| > So you have a DOM, but if the target renderer is not webview or browser, you create a DOM in some other way? Yes - we have a project called Blitz which is trying to emulate just the DOM without the browser. It's built on Servo/Firefox tech. https://github.com/dioxusLabs/blitz > The browser is already there, and called webview on all major platforms. I'd say Electron is popular for maturity reasons, that architecture makes limited sense even if you are using web. Tauri would be a better comparison. The default dioxus desktop/mobile renderer uses the system's webview for exactly this reason. The blitz stuff is still young but is planned to eventually replace the webview renderer. Fortunately, webviews are on many platforms already. > .. That also means users have to come up with the cross-platform API surfaces themselves, right? Yes, but this is a challenge in every cross-platform framework. Flutter has pub.dev, react-native has expo modules, etc. In 2025 this will be a huge focus for us, and in all likelihood we'll just find a way to bind to existing widgets in the respective ecosystems. Easier than to try and bootstrap a pure-rust ecosystem (though it would be nice). Projects like our SDK do this, but the surface area is quite small when compared to what we eventually want to support. http://github.com/dioxusLabs/sdk |
> Yes, but this is a challenge in every cross-platform framework. Flutter has pub.dev, react-native has expo modules, etc.
I don't know about those, but I can say with confidence (from experience in Tauri) that the native integrations are absolutely crucial. Getting the API surfaces right, the plugin <-> core boundary right (with versioning, etc). It's hard as hell - do lots of research and try to learn from their mistakes.
> Easier than to try and bootstrap a pure-rust ecosystem (though it would be nice).

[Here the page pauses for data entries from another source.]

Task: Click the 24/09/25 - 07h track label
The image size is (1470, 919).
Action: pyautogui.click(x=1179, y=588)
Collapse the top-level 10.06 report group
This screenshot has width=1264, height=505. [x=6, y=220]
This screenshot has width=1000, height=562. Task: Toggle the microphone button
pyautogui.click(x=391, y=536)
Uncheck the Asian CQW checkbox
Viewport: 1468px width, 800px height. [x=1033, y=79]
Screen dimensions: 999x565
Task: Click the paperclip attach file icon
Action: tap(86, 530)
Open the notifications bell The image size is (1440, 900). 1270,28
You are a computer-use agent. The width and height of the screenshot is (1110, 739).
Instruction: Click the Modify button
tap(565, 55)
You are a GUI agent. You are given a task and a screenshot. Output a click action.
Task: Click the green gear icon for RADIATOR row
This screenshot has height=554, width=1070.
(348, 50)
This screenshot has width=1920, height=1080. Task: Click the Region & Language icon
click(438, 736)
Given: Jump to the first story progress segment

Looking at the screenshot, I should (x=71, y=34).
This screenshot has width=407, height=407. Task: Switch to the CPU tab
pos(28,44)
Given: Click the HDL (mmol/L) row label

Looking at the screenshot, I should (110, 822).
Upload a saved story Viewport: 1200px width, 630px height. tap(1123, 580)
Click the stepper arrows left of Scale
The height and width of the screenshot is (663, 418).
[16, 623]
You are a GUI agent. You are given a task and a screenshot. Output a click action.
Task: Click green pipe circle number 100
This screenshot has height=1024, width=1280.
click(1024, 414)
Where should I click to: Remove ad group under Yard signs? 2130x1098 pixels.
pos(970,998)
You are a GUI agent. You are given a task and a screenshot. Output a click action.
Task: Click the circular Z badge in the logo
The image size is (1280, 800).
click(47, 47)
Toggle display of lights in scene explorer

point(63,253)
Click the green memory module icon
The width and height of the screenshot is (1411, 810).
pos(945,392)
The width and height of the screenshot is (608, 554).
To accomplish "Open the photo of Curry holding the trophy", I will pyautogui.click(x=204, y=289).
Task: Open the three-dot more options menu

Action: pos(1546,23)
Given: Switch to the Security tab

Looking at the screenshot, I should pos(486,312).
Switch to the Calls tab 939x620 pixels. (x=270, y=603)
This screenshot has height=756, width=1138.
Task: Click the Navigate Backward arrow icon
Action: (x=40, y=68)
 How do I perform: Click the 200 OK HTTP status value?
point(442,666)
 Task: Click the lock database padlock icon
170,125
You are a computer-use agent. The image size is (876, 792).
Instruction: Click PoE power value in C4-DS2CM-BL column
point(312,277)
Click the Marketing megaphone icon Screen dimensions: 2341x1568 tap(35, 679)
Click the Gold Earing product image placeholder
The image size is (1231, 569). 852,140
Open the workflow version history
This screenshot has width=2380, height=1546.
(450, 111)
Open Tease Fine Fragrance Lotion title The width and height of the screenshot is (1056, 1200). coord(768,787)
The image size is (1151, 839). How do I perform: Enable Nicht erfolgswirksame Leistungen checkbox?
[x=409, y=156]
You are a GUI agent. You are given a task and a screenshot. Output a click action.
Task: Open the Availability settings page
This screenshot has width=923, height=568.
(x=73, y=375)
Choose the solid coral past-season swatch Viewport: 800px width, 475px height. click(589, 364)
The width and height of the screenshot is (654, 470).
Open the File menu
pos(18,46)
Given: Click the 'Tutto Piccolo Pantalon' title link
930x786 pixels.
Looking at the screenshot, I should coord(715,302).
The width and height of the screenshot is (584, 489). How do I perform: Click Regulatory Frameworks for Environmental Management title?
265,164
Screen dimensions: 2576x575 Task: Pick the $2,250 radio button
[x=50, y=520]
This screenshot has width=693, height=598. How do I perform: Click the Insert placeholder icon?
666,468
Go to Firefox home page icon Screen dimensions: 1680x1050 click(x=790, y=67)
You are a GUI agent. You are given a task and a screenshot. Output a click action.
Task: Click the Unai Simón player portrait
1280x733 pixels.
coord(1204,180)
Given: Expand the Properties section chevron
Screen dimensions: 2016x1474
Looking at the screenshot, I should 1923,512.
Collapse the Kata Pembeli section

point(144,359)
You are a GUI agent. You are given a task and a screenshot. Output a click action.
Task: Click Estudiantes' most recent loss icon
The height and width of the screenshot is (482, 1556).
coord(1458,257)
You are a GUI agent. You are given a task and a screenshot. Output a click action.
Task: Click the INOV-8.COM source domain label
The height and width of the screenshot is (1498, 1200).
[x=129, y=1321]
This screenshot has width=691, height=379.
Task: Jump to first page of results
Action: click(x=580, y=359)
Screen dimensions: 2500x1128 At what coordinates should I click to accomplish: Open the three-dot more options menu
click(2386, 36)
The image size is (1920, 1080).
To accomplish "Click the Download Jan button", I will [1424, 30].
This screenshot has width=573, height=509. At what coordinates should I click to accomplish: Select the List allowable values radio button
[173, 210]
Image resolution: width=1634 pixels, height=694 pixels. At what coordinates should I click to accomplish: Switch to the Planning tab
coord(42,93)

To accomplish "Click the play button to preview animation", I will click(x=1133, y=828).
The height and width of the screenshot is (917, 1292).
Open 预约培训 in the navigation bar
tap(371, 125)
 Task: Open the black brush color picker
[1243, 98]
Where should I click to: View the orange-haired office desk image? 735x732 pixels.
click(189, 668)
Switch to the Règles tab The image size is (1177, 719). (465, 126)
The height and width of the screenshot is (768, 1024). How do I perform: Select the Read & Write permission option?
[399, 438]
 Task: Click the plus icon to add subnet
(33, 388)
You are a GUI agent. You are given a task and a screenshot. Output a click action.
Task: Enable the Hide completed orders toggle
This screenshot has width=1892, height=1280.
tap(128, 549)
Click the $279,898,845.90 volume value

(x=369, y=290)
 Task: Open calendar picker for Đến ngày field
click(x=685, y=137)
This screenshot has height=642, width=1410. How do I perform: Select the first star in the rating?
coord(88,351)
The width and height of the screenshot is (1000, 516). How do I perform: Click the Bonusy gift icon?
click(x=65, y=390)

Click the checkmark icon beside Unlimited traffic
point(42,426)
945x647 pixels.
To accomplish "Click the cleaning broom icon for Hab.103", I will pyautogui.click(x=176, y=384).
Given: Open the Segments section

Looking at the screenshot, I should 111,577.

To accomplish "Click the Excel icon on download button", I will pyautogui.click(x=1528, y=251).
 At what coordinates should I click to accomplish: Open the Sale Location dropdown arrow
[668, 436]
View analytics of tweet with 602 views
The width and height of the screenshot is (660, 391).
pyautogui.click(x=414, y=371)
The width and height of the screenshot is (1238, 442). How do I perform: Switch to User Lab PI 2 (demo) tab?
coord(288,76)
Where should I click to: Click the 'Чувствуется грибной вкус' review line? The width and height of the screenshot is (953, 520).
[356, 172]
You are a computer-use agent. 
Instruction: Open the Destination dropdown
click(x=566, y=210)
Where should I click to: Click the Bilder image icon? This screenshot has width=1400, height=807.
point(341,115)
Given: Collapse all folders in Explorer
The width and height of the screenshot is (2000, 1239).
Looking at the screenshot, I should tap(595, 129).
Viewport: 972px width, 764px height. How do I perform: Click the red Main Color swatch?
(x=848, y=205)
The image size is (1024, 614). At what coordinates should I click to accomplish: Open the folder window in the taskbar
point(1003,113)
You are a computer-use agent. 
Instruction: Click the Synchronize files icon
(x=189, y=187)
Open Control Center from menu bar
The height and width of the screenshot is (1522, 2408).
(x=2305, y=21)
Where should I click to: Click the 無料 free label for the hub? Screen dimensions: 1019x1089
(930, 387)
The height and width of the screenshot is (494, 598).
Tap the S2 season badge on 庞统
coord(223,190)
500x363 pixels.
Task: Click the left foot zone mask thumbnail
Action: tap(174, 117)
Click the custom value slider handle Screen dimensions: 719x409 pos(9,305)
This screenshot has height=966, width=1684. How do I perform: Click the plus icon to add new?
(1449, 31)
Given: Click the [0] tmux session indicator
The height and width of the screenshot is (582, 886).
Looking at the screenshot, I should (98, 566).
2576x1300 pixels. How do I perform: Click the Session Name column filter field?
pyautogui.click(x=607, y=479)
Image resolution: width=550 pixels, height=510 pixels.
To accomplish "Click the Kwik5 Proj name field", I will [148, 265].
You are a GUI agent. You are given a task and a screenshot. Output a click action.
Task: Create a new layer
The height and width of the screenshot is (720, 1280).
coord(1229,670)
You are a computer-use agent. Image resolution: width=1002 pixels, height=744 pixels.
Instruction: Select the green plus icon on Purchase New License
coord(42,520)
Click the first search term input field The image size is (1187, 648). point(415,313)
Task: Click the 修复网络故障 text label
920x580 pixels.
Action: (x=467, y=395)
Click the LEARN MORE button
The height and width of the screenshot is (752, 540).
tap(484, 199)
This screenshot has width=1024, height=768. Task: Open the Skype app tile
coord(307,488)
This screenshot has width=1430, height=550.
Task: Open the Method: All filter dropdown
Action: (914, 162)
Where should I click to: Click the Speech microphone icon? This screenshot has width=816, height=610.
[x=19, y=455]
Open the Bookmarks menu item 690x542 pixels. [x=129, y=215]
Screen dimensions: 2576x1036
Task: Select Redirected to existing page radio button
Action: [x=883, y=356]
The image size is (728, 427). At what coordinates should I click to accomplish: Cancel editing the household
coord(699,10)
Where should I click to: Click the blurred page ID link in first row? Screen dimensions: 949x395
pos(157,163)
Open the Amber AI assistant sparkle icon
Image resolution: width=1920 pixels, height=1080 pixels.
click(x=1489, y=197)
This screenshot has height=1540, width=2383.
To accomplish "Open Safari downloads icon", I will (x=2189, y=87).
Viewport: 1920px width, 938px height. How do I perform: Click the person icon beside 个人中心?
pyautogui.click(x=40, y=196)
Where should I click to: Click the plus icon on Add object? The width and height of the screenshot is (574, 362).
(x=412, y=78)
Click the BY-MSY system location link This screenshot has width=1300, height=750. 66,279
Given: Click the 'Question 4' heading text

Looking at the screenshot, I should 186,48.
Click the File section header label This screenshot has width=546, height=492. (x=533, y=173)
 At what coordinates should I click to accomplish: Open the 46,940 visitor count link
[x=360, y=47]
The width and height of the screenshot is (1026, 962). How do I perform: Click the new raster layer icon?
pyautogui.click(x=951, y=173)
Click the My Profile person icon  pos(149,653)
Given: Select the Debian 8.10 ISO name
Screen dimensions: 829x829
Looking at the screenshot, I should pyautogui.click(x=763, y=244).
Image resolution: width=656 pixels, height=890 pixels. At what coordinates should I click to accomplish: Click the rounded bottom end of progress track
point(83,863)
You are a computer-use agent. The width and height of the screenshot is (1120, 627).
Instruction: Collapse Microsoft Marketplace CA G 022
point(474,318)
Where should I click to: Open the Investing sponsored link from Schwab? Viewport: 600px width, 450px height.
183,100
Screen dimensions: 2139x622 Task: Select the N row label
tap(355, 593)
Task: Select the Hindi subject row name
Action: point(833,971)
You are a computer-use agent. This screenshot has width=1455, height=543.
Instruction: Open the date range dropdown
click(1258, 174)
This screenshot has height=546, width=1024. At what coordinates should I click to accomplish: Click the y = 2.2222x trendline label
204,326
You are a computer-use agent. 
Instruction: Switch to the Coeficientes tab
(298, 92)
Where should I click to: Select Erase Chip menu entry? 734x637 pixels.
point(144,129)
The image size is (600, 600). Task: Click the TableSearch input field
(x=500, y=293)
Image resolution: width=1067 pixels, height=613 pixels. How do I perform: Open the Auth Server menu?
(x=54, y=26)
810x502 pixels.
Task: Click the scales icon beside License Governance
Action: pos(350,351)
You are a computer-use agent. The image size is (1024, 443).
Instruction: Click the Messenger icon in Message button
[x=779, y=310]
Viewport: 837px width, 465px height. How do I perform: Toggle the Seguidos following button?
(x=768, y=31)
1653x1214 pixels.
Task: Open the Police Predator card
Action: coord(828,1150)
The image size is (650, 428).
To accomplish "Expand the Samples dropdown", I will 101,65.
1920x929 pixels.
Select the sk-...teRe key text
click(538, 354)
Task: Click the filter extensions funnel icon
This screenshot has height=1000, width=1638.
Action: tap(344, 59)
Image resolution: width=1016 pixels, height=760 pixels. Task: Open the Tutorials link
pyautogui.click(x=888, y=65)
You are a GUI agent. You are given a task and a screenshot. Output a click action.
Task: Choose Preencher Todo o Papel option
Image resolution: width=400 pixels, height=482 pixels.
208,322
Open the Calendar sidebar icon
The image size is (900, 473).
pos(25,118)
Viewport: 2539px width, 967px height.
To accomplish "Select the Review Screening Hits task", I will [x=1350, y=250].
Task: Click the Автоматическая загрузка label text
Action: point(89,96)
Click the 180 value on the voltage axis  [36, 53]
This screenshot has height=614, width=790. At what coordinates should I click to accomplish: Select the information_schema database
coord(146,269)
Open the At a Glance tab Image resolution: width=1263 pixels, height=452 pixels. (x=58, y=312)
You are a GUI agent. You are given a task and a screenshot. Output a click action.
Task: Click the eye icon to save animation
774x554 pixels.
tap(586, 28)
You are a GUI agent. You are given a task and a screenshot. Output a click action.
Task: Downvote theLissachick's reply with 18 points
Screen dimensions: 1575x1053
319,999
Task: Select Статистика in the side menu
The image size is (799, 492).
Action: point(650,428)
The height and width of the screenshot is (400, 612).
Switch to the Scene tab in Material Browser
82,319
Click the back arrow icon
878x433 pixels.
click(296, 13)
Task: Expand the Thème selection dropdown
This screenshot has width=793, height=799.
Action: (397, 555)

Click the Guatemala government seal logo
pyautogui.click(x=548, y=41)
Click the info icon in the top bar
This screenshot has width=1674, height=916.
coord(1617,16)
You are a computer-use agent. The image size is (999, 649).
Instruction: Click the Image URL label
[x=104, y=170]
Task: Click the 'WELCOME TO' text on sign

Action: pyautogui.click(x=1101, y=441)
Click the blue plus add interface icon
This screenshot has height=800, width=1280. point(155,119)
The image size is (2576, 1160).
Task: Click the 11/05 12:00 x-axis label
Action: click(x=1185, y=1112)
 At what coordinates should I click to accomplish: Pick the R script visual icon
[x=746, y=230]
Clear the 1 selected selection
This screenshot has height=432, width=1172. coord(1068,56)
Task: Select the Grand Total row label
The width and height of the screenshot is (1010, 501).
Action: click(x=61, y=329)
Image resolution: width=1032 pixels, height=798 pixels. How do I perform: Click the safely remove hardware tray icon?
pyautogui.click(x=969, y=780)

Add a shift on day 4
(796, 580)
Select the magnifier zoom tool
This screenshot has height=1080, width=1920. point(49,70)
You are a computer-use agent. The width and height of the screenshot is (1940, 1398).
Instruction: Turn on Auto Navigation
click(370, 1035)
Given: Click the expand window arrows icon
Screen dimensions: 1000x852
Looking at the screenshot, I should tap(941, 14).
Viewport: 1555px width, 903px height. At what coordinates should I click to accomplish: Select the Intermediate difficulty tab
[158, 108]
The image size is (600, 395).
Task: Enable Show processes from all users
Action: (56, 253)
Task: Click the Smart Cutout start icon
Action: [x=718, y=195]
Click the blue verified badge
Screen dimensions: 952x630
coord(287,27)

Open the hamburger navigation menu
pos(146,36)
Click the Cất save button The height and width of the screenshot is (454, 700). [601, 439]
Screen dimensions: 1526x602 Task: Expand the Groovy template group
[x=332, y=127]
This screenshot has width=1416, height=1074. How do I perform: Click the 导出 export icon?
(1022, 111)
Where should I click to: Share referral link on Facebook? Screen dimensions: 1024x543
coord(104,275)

One thing I learned from the Tauri FFI story is that Rust mattered very little in the sense of hermetic and safe development. The boundaries get ugly and safety can be violated simply by misunderstanding the model of the other language (for instance, I've had an Objective C autorelease bug that caused a segfault on `drop`).
Investing in good infra, testing, debuggability around the FFI boundaries would have been the right thing to do. You often run into the same kind of problems in different "plugins" and features.